TAREFA DO EXERCÍCIO A: Transcreva, do artigo sobre cultura e administração na América Latina, tudo desde "PRATES, M.A.S.; BARROS, B.T." até "Paulo: FGV/Atlas, 1997.".

ARTIGO:
==*==
2. A segunda característica bastante patente é a que Hofstede denominou Individualismo, e que de fato é um continuum que varia de individualismo até coletivismo. Um dos traços burocráticos da administração racional é a meritocracia, isto é, a cada um de acordo com seu mérito, que é uma espécie de amálgama entre a justiça racional e a divina, em particular no traço da predestinação calvinista. Este traço, individualista e competitivo, choca-se com a cultura coletivista (que não é exclusiva da América Latina, e nem está relacionada a perda de desempenho: o Japão, por exemplo, também é uma cultura coletivista). Hofstede define estes pólos da dimensão da seguinte maneira: na cultura individualista, os laços entre as pessoas são mais folgados, e espera-se que cada um cuide de si mesmo. Na cultura coletivista, ao contrário, os laços são bem mais apertados, os indivíduos nascem dentro desta rede contando com os outros para ajudar a cuidar de si, esperando em troca lealdade inquestionável.
a. O fato das relações de trabalho na AL transitarem principalmente pelas relações pessoais faz com que relações de lealdade (traço familiar) e de sociabilidade se sobreponham a relações de diferenciação individual.
b. Isto causa o fenômeno, tão estranho aos anglo-saxões, de que para fazer negócio com latinoamericanos deve-se primeiro desenvolver uma relação social – não basta o cartão de visita e a auto-apresentação. Tem que ser apresentado por alguém e almoçar, jantar, falar da família, fazer-se conhecer para que se estabeleça uma relação de confiança e lealdade.
c. Esta importância atribuída ao grupo reforça os traços de não-confrontação e de evitação de conflito, a fim de manter o “clima” do grupo. Esta harmonia grupal é mais importante do que “ter razão” individualmente; e este tipo de comportamento está ligado à promoção e desempenho na carreira (ELVIRA; DÁVILA, 2005).
d. O comportamento competitivo é visto como egoísta e desleal com o grupo.
3. Conclusão:
Tentei pautar meus exemplos em estudos não-brasileiros porque julgava que os traços brasileiros se afastariam sobremaneira dos traços da América Latina hispânica; e também porque julguei que, como brasileiro, eu olharia o modo hispânico com mais isenção.
Entretanto cheguei a resultados que caracterizariam perfeitamente um modo brasileiro de administrar. Prates e Barros (1997), da Fundação Dom Cabral, por exemplo, propõem um modelo para um “estilo” brasileiro de administração composto dos seguintes elementos:
· Concentração de Poder,
· Flexibilidade
· Paternalismo,
· Dependência
· Lealdade às pessoas
· Personalismo
· Impunidade
· Evitar o conflito
· Postura de Expectador,
· Formalismo
(PRATES; BARROS, 1997:59;68).
Como se vê, os grandes elementos da América Católica não só estão presentes mas caracterizam o modo brasileiro de administrar.


Referências
ARGYRIS, C. Enfrentando defesas empresariais. Rio de Janeiro: Campus, 1992.
ELVIRA, MARTA M.; DÁVILA, ANABELLA. Cultura y administración de Recursos Humanos en América Latina. Universia Business Review-Actualidad Económica. Primer Trimestre 2005, pp. 28-45.
HOFSTEDE, G. ; HOFSTEDE, G. J. Cultures and organizations – software of the mind. New York, McGraw-Hill, 2005.
PRATES, M.A.S.; BARROS, B.T. O estilo brasileiro de administrar. In: PRESTES MOTTA, F. C. P. (ORG.); CALDAS, M. P. (ORG.) Cultura organizacional e cultura brasileira. São Paulo: FGV/Atlas, 1997.
WEBER, M. A ética protestante e o espírito do capitalismo. São Paulo: Pioneira, 1992.
==*==
DADOS DO EXERCÍCIO:
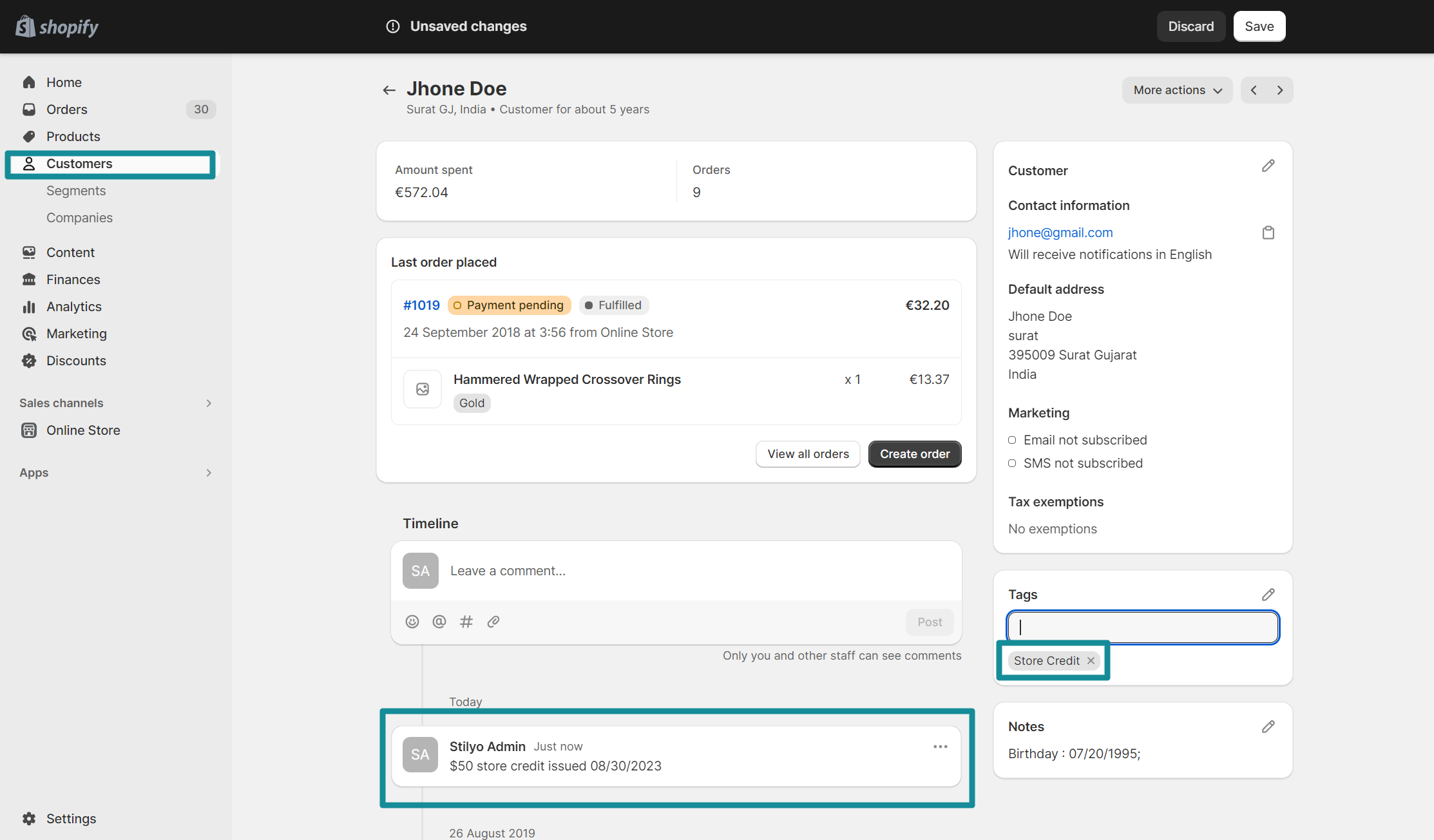Click the Create order button
This screenshot has width=1434, height=840.
pyautogui.click(x=914, y=453)
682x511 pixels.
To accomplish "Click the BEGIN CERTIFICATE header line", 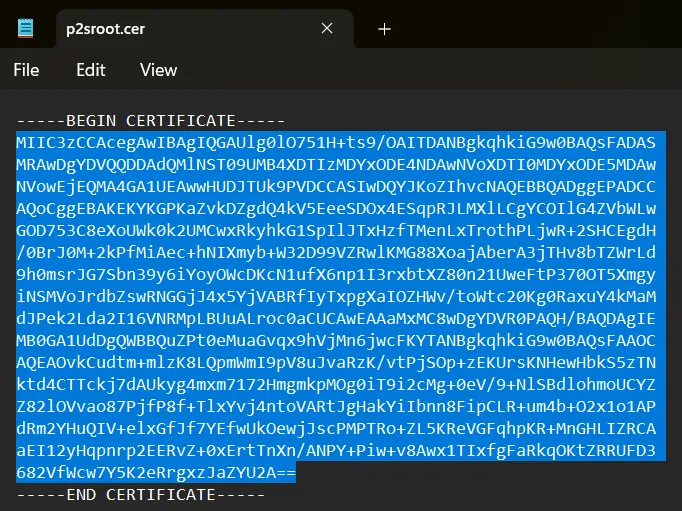I will point(150,120).
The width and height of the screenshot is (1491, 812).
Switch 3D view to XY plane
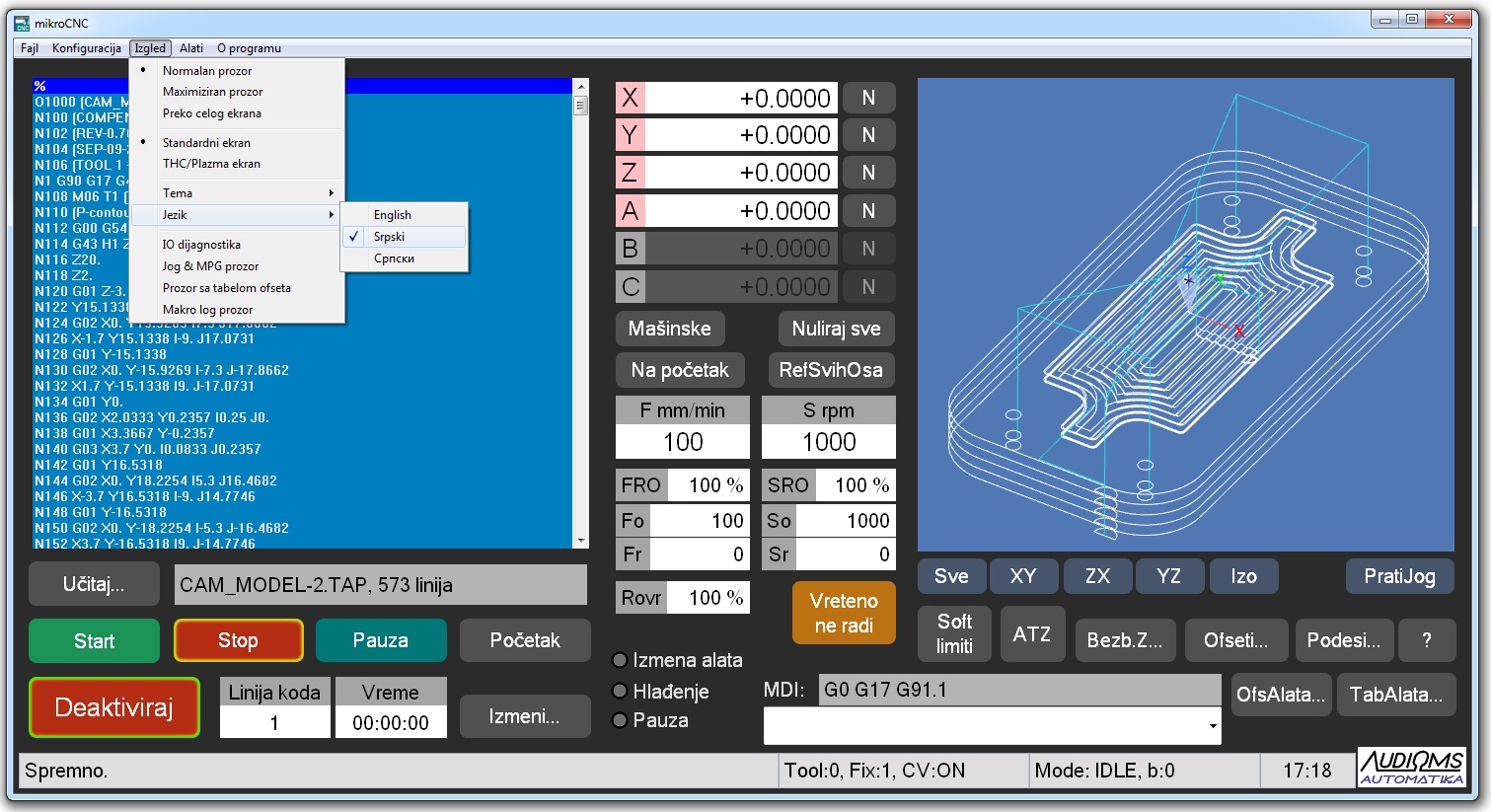click(1022, 576)
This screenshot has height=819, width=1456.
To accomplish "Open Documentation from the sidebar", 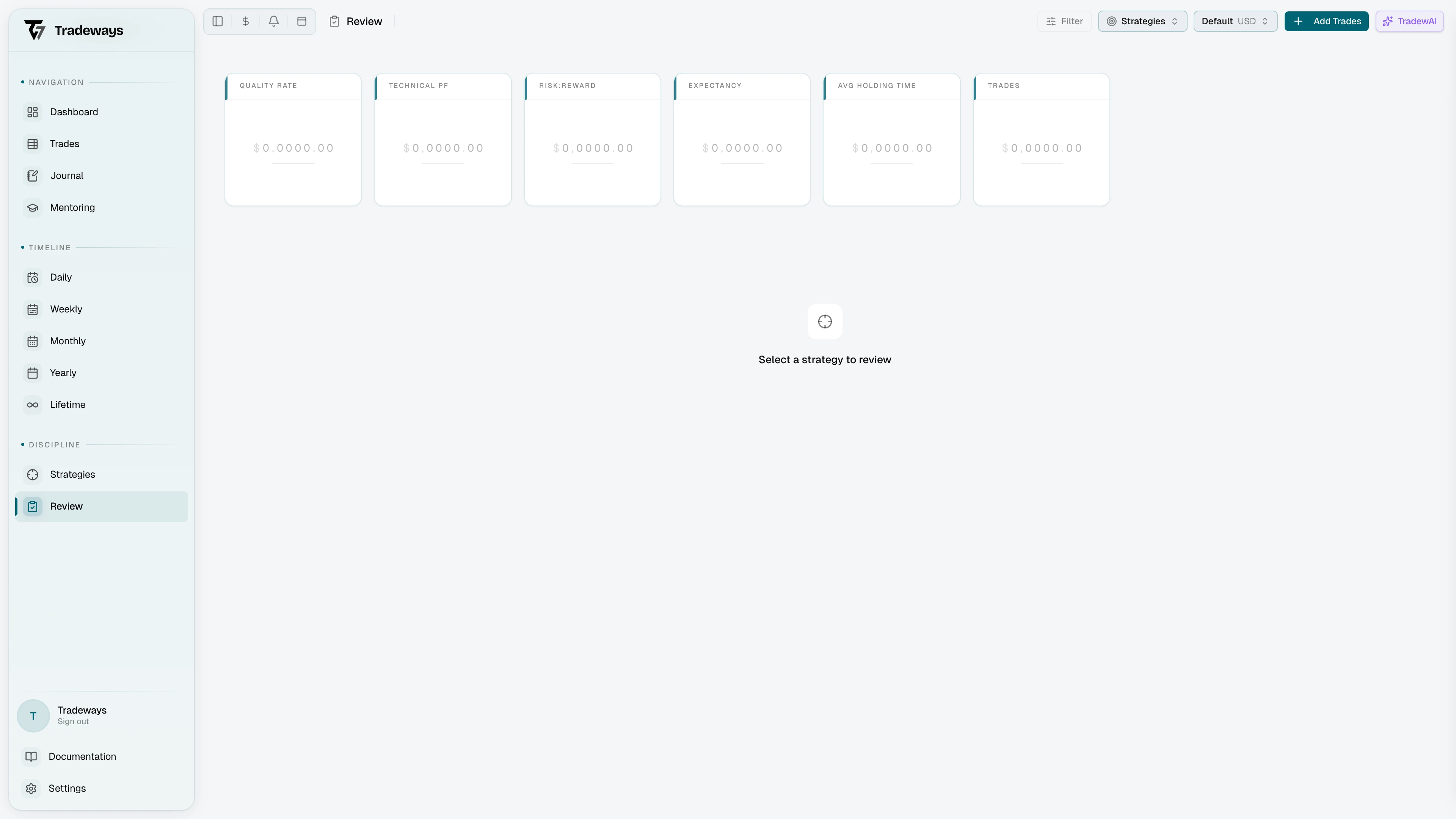I will point(83,756).
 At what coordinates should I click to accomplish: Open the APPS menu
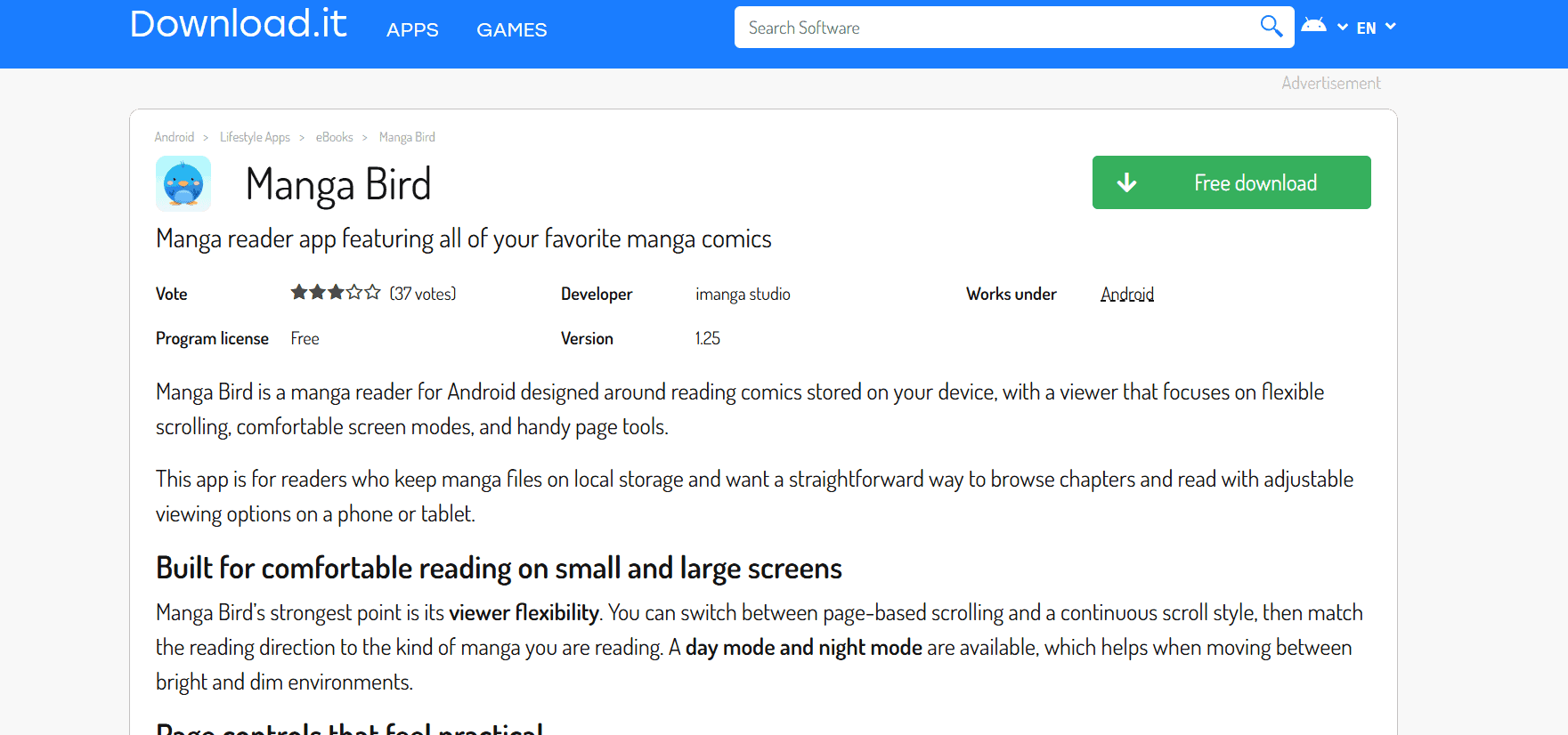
==*==
TAREFA DO EXERCÍCIO B: Conte quantas linhas dos registros contêm a palavra "height" e informe somente esse número.

SOLUÇÃO COMENTADA A:
PRATES, M.A.S.; BARROS, B.T. O estilo brasileiro de administrar. In: PRESTES MOTTA, F. C. P. (ORG.); CALDAS, M. P. (ORG.) Cultura organizacional e cultura brasileira. São Paulo: FGV/Atlas, 1997.

SOLUÇÃO COMENTADA B: 3